*GIVEN INSTRUCTION*:
Copy the entries verbatim, starting at the line containing "This screenshot has height=768, width=1366." and ending after the line containing "Looking at the screenshot, I should [186, 604].", both included.

-------- DATA EXCERPTS --------

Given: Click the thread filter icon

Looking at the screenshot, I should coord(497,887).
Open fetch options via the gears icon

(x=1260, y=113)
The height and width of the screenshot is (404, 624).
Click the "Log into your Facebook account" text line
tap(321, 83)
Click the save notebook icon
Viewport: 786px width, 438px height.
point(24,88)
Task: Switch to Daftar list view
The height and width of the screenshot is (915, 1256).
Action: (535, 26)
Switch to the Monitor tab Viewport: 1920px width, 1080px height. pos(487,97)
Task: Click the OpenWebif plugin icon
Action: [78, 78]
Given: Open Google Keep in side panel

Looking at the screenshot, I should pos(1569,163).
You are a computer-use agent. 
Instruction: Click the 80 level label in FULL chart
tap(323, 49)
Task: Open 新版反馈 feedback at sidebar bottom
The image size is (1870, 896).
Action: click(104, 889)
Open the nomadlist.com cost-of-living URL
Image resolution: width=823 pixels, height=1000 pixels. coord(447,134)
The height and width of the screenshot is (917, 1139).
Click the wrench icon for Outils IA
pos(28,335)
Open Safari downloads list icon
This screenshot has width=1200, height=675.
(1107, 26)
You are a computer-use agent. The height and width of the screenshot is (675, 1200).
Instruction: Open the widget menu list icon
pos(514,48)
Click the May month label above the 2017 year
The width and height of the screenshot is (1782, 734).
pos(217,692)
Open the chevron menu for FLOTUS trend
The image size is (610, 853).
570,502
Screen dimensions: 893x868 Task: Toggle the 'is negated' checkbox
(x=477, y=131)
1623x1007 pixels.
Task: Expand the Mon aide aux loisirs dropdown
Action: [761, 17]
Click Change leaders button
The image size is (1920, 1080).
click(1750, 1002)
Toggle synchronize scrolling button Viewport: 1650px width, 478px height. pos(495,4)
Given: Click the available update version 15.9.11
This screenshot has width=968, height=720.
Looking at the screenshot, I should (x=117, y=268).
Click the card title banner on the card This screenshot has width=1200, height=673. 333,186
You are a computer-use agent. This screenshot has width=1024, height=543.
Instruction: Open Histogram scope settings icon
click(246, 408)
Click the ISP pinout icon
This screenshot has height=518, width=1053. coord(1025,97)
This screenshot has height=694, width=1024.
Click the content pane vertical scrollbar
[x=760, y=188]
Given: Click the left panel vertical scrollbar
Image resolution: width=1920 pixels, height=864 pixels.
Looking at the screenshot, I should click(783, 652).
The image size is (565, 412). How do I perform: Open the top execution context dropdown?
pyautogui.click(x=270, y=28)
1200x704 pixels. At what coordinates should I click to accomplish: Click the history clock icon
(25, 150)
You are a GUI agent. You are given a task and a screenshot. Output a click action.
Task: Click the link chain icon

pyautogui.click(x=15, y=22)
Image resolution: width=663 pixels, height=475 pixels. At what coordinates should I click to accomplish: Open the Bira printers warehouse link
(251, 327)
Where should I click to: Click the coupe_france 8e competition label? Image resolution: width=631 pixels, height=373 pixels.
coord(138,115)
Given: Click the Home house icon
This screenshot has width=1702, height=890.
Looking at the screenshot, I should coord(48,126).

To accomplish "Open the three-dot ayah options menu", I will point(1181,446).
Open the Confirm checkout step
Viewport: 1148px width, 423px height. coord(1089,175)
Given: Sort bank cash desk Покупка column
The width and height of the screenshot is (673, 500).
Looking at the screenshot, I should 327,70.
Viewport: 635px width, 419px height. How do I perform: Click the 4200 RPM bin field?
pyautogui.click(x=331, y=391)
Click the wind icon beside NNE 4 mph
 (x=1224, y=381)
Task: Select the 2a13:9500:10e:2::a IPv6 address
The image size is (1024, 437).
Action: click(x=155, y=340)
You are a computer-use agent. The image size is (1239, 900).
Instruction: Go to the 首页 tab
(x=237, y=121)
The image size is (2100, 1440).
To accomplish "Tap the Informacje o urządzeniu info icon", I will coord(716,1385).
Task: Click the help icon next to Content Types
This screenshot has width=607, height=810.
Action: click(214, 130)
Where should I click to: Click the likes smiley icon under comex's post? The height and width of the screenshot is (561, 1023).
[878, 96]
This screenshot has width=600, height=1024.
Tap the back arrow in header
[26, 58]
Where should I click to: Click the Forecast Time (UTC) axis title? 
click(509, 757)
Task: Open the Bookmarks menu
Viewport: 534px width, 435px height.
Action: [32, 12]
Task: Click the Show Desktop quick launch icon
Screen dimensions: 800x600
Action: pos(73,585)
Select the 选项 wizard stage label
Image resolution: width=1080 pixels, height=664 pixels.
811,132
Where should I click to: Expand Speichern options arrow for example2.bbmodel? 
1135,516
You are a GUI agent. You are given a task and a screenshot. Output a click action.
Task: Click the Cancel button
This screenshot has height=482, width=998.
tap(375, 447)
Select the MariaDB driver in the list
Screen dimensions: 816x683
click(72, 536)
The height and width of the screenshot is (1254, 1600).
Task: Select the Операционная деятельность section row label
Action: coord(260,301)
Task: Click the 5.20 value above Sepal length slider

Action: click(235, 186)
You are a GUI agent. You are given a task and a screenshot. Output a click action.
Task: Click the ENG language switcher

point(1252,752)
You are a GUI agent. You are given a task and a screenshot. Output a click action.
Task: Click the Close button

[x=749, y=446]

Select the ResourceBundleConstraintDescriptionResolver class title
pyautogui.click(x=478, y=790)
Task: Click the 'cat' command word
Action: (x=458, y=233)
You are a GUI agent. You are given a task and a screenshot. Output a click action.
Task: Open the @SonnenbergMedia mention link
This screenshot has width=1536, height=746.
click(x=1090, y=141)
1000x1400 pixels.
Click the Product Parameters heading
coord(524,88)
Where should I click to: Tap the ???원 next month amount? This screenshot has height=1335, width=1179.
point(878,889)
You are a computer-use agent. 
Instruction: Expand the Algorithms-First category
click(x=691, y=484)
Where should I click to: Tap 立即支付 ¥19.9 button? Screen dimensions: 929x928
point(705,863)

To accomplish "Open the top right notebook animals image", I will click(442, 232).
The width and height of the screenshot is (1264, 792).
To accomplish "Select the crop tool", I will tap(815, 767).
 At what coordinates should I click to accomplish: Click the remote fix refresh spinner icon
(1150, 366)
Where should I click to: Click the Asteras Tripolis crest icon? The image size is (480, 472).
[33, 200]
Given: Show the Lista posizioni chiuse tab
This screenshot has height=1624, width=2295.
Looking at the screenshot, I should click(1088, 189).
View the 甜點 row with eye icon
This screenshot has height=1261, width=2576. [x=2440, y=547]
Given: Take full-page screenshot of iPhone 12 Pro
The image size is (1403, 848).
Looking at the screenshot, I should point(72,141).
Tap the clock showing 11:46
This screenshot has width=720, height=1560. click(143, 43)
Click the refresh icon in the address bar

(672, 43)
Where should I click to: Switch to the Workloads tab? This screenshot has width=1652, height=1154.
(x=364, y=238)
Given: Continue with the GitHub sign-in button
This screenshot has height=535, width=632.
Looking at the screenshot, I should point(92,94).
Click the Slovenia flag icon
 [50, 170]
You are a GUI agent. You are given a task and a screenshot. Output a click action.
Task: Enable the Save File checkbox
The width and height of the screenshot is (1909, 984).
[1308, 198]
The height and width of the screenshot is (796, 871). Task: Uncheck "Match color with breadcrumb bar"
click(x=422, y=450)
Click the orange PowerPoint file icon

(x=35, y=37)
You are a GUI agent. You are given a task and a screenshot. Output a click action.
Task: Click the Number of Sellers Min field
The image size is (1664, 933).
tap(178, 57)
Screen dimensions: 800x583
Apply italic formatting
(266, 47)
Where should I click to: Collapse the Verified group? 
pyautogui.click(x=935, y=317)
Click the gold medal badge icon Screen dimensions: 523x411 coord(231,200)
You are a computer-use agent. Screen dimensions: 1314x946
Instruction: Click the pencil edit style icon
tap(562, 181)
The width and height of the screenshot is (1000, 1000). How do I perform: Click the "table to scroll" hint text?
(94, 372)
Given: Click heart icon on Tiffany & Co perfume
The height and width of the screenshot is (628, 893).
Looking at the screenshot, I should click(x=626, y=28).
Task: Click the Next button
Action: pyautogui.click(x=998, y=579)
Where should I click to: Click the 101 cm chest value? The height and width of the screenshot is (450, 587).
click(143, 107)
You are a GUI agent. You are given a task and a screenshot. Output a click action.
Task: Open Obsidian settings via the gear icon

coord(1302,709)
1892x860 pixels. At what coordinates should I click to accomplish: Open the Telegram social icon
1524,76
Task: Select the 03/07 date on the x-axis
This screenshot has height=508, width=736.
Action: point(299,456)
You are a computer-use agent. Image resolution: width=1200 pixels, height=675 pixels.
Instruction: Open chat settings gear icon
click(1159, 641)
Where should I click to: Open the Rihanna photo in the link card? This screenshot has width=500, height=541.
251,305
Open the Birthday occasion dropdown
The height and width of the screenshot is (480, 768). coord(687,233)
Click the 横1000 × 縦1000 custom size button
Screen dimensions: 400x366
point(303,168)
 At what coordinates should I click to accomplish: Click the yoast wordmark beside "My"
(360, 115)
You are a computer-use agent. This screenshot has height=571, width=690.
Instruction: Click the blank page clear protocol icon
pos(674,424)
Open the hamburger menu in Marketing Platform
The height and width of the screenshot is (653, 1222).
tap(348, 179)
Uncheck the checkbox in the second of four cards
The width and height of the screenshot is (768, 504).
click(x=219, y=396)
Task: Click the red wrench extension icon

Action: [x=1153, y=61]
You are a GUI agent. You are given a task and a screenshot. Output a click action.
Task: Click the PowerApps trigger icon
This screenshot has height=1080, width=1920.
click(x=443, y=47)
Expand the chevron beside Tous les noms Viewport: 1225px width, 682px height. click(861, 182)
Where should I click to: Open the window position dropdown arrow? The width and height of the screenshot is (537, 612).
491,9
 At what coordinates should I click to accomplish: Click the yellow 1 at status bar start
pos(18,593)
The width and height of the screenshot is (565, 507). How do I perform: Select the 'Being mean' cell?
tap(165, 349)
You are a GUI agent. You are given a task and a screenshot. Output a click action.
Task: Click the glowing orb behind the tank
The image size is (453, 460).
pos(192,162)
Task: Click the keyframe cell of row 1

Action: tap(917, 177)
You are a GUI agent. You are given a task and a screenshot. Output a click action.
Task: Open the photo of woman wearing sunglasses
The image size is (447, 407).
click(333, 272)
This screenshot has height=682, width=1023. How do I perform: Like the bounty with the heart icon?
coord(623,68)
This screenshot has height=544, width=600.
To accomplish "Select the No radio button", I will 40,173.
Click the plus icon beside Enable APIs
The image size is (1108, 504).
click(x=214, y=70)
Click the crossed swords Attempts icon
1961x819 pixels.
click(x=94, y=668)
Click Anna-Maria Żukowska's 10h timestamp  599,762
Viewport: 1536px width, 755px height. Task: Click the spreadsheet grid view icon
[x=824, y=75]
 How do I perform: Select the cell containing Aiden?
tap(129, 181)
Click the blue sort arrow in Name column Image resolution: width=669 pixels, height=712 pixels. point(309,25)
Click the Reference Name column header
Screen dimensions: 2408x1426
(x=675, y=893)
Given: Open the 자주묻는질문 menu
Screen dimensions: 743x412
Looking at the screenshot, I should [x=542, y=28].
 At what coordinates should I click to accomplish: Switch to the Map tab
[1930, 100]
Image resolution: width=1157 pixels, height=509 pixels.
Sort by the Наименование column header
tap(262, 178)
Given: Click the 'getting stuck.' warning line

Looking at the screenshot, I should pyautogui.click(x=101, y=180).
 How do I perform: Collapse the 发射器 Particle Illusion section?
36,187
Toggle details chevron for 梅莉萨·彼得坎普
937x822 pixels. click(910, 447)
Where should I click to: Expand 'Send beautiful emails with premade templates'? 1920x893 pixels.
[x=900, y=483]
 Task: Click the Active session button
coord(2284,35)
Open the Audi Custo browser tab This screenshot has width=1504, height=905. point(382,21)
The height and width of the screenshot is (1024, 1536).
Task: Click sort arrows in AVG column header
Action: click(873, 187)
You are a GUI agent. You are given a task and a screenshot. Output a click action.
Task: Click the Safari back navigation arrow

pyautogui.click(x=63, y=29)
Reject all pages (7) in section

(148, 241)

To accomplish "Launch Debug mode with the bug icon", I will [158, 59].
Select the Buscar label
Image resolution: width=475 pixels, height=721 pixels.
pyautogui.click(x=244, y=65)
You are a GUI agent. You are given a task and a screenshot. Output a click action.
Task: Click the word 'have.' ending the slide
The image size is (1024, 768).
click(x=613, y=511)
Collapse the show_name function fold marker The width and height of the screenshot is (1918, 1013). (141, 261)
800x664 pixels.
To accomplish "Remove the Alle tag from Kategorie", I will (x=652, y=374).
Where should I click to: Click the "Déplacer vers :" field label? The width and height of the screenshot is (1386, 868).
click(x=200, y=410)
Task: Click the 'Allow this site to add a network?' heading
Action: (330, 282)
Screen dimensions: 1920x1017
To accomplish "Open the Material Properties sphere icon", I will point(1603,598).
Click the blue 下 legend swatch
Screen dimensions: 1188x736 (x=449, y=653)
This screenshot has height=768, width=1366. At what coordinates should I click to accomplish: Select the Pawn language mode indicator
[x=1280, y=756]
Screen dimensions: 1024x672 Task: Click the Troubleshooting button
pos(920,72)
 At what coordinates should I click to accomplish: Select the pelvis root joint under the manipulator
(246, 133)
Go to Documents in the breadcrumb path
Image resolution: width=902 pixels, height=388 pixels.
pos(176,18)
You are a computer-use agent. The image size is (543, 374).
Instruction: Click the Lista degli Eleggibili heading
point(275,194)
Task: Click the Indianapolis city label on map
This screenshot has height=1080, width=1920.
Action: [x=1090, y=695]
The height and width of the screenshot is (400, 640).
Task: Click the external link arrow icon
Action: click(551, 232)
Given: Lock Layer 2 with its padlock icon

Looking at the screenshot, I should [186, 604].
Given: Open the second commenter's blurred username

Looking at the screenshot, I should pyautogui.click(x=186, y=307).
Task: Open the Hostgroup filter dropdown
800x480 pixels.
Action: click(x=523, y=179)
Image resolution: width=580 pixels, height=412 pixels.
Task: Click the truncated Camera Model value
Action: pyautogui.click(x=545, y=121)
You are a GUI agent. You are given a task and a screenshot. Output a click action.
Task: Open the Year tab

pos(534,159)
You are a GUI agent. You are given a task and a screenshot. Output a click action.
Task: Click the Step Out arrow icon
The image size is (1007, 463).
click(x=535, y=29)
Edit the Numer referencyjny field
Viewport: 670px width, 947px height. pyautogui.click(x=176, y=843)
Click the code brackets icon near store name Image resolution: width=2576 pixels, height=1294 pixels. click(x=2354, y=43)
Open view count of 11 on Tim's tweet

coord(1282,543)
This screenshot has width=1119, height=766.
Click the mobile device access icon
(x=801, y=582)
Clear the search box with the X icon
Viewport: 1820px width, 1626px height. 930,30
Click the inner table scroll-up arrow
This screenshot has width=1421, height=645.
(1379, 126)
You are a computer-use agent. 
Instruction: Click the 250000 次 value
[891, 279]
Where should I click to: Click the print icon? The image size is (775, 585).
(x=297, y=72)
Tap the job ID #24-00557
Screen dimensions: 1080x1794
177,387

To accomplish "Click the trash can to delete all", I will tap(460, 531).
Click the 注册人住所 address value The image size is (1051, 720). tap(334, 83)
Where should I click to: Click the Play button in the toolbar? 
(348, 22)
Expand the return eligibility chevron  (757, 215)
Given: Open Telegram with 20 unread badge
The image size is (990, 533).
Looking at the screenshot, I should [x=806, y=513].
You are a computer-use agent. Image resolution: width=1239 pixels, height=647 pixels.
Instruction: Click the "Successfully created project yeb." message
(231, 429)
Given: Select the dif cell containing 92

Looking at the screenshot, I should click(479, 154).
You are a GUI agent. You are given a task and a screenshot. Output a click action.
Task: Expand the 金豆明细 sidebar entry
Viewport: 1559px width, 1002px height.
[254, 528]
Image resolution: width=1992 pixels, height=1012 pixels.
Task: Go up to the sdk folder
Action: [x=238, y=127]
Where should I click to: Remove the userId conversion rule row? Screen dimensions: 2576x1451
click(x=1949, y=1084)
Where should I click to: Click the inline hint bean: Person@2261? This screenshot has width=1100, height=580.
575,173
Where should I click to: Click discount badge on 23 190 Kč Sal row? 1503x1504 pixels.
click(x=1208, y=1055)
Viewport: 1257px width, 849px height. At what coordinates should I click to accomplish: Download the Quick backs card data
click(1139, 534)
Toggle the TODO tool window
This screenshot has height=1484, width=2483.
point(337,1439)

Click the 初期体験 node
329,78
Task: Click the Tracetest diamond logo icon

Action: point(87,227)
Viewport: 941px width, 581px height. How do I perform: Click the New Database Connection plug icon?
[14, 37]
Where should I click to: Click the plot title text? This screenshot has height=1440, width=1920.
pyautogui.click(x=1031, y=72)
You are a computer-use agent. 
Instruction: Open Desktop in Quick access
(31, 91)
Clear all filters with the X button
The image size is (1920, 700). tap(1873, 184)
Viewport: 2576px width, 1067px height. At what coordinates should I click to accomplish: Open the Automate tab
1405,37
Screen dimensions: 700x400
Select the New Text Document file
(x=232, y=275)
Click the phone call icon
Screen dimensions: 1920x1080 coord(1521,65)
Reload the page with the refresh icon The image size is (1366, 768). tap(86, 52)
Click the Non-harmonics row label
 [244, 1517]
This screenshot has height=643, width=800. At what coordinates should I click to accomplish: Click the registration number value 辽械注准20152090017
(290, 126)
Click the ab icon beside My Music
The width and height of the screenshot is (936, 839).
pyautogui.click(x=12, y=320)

--------

*ANSWER TO THIS EXERCISE*:
This screenshot has height=768, width=1366. At what coordinates should I click to accomplish: Select the Pawn language mode indicator
[x=1280, y=756]
Screen dimensions: 1024x672 Task: Click the Troubleshooting button
pos(920,72)
 At what coordinates should I click to accomplish: Select the pelvis root joint under the manipulator
(246, 133)
Go to Documents in the breadcrumb path
Image resolution: width=902 pixels, height=388 pixels.
pos(176,18)
You are a computer-use agent. The image size is (543, 374).
Instruction: Click the Lista degli Eleggibili heading
point(275,194)
Task: Click the Indianapolis city label on map
This screenshot has height=1080, width=1920.
Action: [x=1090, y=695]
The height and width of the screenshot is (400, 640).
Task: Click the external link arrow icon
Action: click(551, 232)
Given: Lock Layer 2 with its padlock icon

Looking at the screenshot, I should [186, 604].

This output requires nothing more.